The bulk of existing research on transnational care has examined the instances in which young women emigrate and leave their children behind with family members (Parreñas 2005a; Skrbiš 2008). This line of work generally describes the multifaceted ways in which transnational mothers keep in contact with their families, and highlights some of the great sacrifices they endure in order to save up remittances to send to their families. The studies also exemplify the complex decision-making process parents go through: while they worry about the emotional loss the separation might cause for themselves and for their children, they separate from them so that they can provide for better futures in the long run (Foner and Dreby 2011; Orellana et al. 2001; Schmalzbauer 2004; Skrbiš 2008). The emphasis on women within this literature largely stems from the gender-specific ways in which (transnational) parenthood is seen and affected (Carling et al. 2012: 193). Research suggests that women, more than men, are expected to provide emotional care for their children, and when gone, are missed more by their children than are the fathers (Aranda 2003; Orellana et al. 2001). Women are also supposed to suffer more from the separation.

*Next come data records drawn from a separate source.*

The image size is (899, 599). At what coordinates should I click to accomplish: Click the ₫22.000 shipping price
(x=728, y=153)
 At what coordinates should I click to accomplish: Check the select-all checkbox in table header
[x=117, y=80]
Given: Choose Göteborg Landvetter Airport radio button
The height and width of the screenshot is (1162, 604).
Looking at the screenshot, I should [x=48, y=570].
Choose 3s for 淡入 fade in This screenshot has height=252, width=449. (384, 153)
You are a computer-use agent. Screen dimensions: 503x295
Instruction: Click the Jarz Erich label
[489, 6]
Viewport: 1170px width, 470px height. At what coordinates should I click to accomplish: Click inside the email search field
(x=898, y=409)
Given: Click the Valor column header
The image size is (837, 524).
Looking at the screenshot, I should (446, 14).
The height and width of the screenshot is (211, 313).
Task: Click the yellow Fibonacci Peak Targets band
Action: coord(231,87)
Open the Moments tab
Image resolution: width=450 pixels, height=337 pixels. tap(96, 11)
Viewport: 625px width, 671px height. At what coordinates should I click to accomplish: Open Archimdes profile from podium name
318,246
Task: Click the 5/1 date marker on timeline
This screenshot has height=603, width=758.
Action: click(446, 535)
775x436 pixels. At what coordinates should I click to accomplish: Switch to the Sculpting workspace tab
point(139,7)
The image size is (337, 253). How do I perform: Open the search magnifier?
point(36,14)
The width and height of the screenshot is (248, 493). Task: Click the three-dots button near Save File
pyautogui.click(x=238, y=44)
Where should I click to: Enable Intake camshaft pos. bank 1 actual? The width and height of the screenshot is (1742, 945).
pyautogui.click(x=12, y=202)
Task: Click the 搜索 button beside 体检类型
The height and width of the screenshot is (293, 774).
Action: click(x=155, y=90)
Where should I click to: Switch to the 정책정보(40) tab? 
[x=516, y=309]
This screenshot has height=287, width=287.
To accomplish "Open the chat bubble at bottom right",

This line of research has been helpful in addressing some of the consequences of a transnational lifestyle for migrant mothers (Wilding 2006: 129). As in many other places around the world, care work in Ethiopia is also perceived as a ‘woman’s job’, which makes it important to take into account the ways in which mothers adapt to new household formations. Nevertheless, such research does fail to address a number of important questions by leaving out a whole spectrum of noteworthy transnational actors. Mainly dealing with parents who leave their children behind, hardly any attention is paid to the care networks that take over responsibilities in the absence of parents. The nuclear family is still treated as the main unit of analysis, consequently neglecting the actors outside it.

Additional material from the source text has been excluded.